══ Reading text

A tell-tale, sometimes called an idiot light or warning light, is an indicator of malfunction or operation of a system, indicated by a binary (on/off) illuminated light, symbol or text legend.

The "idiot light" terminology arises from popular frustration with automakers' use of lights for crucial functions which could previously be monitored by gauges, so a troublesome condition could be detected and corrected early. Such early detection of problems with, for example, engine temperature or oil pressure or charging system operation is not possible via an idiot light, which lights only when a fault has already occurred – thus providing no advance warnings or details of the malfunction's extent. The Hudson automobile company was the first to use lights instead of gauges for oil pressure and the voltmeter, starting in the mid-1930s.

════
══ Data section

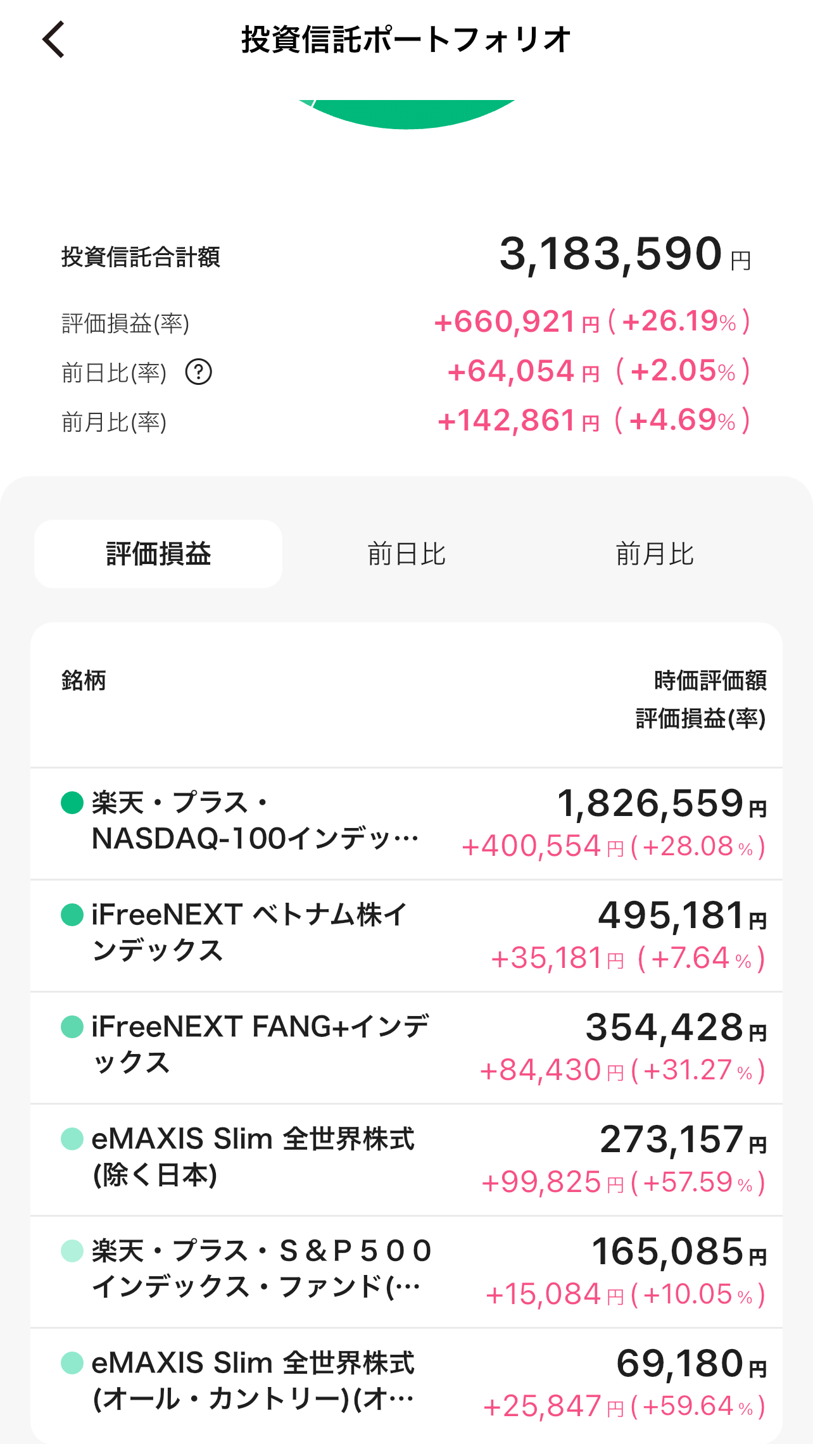Click the green pie chart segment
The width and height of the screenshot is (813, 1444).
407,114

════

Exercise instructions >>
a. According to the text on warning lights, which automobile company first used lights instead of gauges for oil pressure and the voltmeter?
b. Shorten the paragraph beginning "The "idiot light" terminology arises" from the text on warning lights, keeping its main facts.
c. Write a continuation of the text on warning lights, starting after its last sentence.

Responses by item number >>
a. The Hudson automobile company

b. The name "idiot light" comes from drivers' frustration when automakers replaced gauges with lights for crucial functions. Gauges allowed problems such as high engine temperature, low oil pressure or charging faults to be spotted and fixed early. A light comes on only after a fault has occurred and shows neither advance warning nor the extent of the problem. Hudson first used lights instead of gauges for oil pressure and the voltmeter in the mid-1930s.

c.
==Regulation==
Automotive tell-tales are regulated by automobile safety standards worldwide. In the United States, National Highway Traffic Safety Administration Federal Motor Vehicle Safety Standard 101 includes tell-tales in its specifications for vehicle controls and displays. In Canada, the analogous Canada Motor Vehicle Safety Standard 101 applies. In Europe and throughout most of the rest of the world, ECE Regulations specify various types of tell-tales.

==Types==
Different tell-tales can convey different kinds of information. One type lights or blinks to indicate a failure (as of oil pressure, engine temperature control, charging current, etc.); lighting and blinking indicate progression from warning to failure indication. Another type lights to alert the need for specific service after a certain amount of time or distance has elapsed (e.g., to change the oil).

Colour may also communicate information about the nature of the tell-tale, for example red may signify that the vehicle cannot continue driving (e.g. oil pressure). Many older vehicles used schemes which were specific to the manufacturer, e.g. some British Fords of the 1960s used green for oil pressure warning, while many other makes of the same era used amber for oil pressure.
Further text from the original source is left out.